Large enterprises2 are subject to a new requirement to communicate on an annual basis a transfer pricing disclosure form (“TP disclosure form”) to the French tax administration. For a definition of large enterprises falling within the scope of this new obligation, click here.

The French tax administration released on September 16, 2014 the final versions of the TP disclosure form (tax form no. 2257-SD; seeFrench version, see English translation) and guidelines commenting on this new requirement. The TP disclosure form consists of two tables to be filled in with the following information:

  1. General information on the group of associated enterprises, including:
    • Main activities of the group.
    • List of intangible assets owned by the group and used by the French reporting enterprise (with nature of the intangibles and country of establishment of the intangible assets owners).The nature of the intangible assets must be reported (e.g. patent, trademark) but it is not necessary to provide the identification of each intangible asset.
    • General description of the group transfer pricing policy in relation to the French reporting enterprise.
  2. Description of the activity with summary of transactions and presentation of transfer pricing methods, including:
    • Amounts of transactions carried out with foreign associated enterprises3 where the aggregated amount by nature of transactions exceeds €100,000. The table differentiates several natures of transactions such as incomes (e.g. sales, services, royalties, financial income), expenses (e.g. purchases, services, royalties, financial expenses), acquisitions of assets and sales of assets.
    • Countries concerned by the transactions (i.e. country of the associated enterprises).
    • Transfer pricing methods applied (tick in the relevant box). It is not necessary to provide mark-up/ profit margin rates or benchmarks in this form.
    • Description of changes occurred during the concerned fiscal year if any.

The TP disclosure form must be completed in French and filed with the taxpayer's usual tax bureau.

By exception, the form must be filed by November 20, 2014 for financial years closed between September 2013 and February 2014. For the following periods, the filling date is within six months of the due date for filing the income tax return. For example, the deadline for companies whose fiscal year ends on December 31 will generally be the beginning of November.4

Non-compliance with this obligation will be punishable by a €150 fine for failing to report on time plus €15 by omission or inaccuracy, in the limit of €10,000.

For a comprehensive description of French transfer pricing documentation requirements click here.

1. Contents of the TP disclosure form:

The information requested in the TP disclosure form exceeds to some extent the scope of what is required under Article 223 quinquies B of the French tax code. For example, the requirement to disclose the “country of establishment of the intangible assets owners” adds to the law which requires “a list of main intangibles owned including patents, trademarks, trade names and know-how, in relation to the enterprise”.
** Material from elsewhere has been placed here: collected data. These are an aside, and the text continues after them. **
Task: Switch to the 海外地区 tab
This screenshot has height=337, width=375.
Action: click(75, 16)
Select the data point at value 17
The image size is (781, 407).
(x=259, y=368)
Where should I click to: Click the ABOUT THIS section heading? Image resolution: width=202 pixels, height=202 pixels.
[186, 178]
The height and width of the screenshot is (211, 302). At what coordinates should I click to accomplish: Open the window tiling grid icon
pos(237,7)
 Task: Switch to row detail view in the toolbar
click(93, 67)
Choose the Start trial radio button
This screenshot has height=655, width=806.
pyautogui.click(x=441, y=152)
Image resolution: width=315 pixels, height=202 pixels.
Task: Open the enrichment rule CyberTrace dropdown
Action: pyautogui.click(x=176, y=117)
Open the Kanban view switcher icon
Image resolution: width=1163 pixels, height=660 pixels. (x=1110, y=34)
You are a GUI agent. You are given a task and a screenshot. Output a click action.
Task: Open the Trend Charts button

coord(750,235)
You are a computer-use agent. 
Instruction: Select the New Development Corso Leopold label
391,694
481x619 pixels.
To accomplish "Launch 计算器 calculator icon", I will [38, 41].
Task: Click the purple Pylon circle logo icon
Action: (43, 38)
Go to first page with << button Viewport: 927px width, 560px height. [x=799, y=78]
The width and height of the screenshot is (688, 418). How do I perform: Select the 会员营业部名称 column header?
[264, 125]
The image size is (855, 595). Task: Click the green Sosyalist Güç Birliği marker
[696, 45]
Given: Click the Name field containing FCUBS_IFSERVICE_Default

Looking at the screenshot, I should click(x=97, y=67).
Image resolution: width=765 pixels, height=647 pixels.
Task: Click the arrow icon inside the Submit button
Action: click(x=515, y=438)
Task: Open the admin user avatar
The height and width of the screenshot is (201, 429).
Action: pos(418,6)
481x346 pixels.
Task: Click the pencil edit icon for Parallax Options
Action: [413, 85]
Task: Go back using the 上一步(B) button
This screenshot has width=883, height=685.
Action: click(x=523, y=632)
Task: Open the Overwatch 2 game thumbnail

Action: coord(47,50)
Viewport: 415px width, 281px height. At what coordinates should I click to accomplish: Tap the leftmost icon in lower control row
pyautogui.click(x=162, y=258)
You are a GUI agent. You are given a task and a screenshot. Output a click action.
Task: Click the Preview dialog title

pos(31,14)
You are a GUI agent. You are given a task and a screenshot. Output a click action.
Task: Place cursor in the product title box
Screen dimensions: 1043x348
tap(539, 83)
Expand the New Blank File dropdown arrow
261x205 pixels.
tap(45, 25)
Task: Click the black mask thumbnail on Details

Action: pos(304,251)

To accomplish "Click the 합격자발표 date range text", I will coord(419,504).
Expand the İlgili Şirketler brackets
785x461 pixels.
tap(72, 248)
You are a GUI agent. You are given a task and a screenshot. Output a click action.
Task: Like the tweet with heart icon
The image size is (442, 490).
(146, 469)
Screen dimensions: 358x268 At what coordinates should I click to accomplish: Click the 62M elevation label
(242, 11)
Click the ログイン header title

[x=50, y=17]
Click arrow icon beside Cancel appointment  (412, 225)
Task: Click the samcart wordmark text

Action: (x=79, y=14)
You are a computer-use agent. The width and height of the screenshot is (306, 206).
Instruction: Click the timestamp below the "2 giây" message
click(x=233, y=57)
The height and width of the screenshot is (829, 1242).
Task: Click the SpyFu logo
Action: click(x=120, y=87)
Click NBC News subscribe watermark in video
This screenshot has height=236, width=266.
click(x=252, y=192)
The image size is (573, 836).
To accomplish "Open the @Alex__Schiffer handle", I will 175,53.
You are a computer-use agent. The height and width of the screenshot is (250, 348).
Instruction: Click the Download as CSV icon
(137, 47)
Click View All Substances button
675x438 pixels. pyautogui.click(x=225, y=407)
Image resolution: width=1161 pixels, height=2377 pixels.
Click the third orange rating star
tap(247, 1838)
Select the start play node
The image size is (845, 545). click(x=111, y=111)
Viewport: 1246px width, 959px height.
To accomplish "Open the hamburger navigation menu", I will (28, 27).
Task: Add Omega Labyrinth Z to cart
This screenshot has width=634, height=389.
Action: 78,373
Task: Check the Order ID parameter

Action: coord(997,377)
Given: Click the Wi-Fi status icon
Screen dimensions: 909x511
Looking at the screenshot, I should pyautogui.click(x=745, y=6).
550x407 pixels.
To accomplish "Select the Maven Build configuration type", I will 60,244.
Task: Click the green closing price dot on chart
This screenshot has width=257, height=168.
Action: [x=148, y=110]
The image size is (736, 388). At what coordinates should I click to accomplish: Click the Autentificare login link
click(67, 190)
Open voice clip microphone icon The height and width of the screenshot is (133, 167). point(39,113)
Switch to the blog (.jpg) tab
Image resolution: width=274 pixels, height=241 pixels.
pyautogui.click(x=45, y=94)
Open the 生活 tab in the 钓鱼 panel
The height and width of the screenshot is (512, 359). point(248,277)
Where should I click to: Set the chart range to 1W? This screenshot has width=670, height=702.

2. Remaining uncertainties:

Some areas of uncertainty remain in our view:

  • The notion of "country of establishment" of the intangible asset owner may raise questions in case of permanent establishments, non resident or dual resident entities.
  • Transactions the aggregated amount of which is below €100,000 do not need to be reported. In this respect, the definition of transactions and the aggregation rule are unclear. The administrative guidelines indicate that where ten service transactions are performed for €11,000 each, one will consider the aggregated amount of €110,000. Similarly where a French enterprise sells products for €500 million to associated enterprises in three different countries, the administrative guidelines indicate that it will be regarded as a single aggregated transaction. This may be controversial in practice for example where the sales to these three countries are subject to differing transfer pricing method or benchmarks.
  • The notion of "main transfer pricing method" to be ticked for each kind of transaction carried out by the French reporting entity is not defined, nor are the applicable criteria to determine which method should be regarded as the main one where aggregated amounts for a given nature of transaction involve different methods.

3. Filing

While electronic filing (télédéclaration) is being considered, the administrative guidelines do not provide any detail in this respect. Based on our information, an electronic platform does not seem to be ready yet and in practice filing will likely need to be done on electronic support or via paper copies.